Ознакомительная версия.
В Конституциях святой придает первостепенное значение подобающим средствам сохранения и развития Общества, тем, которые «объединяют орудие с Богом и приспосабливают его к руке Его», и «особенно братской любви и чистоте намерений в служении Богу, а также близости к Богу в духовных упражнениях благочестия»[153]. Сам он, как мы видели, не только посвящал в Манресе по семь часов в день молитве, но и в конце своей жизни, в Риме, в 1555 г. по-прежнему уделял ей по два часа ежеутренне после служения или посещения мессы, не говоря уже о других молитвах[154].

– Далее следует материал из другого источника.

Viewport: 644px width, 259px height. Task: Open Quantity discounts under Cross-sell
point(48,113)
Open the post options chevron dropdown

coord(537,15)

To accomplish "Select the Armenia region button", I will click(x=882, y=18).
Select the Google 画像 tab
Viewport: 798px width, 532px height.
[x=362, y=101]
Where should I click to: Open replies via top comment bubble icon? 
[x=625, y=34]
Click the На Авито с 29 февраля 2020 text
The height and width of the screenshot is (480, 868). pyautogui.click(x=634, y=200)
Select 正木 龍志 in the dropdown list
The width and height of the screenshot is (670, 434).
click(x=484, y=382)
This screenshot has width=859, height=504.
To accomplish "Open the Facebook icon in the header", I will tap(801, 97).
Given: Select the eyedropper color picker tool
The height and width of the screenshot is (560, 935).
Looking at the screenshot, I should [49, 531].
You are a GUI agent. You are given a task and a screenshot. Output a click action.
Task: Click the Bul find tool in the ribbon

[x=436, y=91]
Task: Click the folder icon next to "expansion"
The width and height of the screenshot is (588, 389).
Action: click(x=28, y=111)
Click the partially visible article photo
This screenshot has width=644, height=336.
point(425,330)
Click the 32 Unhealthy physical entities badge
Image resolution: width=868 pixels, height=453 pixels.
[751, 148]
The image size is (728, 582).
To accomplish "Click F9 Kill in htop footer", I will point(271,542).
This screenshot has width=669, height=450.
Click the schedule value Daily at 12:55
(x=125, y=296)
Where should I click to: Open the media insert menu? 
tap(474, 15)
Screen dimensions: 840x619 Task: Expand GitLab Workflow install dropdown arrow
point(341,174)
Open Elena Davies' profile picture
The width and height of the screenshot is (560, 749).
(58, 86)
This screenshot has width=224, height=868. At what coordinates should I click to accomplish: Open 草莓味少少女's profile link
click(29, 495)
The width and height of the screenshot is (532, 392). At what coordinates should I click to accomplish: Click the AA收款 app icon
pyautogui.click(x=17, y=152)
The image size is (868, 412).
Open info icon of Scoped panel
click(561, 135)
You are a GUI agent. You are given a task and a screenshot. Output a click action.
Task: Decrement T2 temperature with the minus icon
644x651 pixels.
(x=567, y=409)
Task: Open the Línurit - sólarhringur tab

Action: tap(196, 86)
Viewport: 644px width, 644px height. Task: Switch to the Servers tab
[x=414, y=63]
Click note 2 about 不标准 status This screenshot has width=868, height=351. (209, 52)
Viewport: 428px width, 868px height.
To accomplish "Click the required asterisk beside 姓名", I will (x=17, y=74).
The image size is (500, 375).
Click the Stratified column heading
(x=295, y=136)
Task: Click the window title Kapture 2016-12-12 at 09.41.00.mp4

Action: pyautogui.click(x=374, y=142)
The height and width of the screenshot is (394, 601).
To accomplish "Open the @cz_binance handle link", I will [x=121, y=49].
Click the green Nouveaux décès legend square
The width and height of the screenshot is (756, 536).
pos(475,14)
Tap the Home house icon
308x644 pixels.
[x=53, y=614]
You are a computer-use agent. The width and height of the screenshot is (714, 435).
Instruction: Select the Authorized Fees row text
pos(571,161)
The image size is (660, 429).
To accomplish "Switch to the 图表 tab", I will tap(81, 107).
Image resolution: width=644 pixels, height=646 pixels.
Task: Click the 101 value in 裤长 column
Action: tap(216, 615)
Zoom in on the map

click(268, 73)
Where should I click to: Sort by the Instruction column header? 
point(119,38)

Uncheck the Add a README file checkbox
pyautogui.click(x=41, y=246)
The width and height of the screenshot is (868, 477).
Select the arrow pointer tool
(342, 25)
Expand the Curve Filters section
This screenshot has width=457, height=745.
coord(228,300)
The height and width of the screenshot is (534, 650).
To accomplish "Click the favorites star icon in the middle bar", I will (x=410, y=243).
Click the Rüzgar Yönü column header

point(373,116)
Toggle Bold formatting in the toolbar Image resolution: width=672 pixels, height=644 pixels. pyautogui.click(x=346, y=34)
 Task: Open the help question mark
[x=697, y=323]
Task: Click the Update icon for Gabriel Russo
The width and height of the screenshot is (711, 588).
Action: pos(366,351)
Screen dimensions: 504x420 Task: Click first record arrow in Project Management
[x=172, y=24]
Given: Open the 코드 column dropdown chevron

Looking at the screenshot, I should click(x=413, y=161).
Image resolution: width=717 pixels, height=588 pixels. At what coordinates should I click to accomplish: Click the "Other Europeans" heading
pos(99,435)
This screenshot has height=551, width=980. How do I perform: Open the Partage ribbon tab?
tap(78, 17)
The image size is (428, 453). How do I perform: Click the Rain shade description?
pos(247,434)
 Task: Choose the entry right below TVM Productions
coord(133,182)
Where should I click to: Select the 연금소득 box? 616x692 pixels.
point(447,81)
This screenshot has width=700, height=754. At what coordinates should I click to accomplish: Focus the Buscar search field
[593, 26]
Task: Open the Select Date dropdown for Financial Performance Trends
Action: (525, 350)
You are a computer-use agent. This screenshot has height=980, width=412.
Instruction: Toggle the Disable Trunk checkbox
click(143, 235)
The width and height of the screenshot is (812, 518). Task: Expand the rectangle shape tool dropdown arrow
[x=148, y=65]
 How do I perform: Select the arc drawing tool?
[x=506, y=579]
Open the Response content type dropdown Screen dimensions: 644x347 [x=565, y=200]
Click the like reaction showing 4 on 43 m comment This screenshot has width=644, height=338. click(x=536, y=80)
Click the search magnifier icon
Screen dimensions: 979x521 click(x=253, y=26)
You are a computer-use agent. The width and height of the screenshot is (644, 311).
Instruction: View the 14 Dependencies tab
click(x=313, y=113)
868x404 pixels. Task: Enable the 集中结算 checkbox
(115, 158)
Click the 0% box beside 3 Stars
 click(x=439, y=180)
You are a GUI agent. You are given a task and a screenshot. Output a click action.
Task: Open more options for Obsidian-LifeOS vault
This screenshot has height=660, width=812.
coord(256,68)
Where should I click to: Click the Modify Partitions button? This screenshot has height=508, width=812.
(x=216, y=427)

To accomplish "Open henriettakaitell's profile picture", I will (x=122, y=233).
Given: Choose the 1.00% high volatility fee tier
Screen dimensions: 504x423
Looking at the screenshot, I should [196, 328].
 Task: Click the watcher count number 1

В программах подготовки, которые он наметил для послушников, как и в его практической деятельности на первом месте стоят experimenta, испытания, среди которых первое место занимают Упражнения. Но мы не видим, чтобы помимо них для этих послушников предусматривались или проводились более долгие молитвы, предназначенные для того, чтобы привить им привычку к молитве мысленной. Таким образом, представляется, что Игнатий считал, что эти Упражнения с различными их образами совершения молитвы сами по себе составляют достаточное введение в молитву, благодаря которому молодые монашествующие, если только они поистине подвергнут умерщвлению свои страсти и обретут твердое основание в деле самоотречения, без труда смогут находить Бога во всем, по излюбленному его выражению.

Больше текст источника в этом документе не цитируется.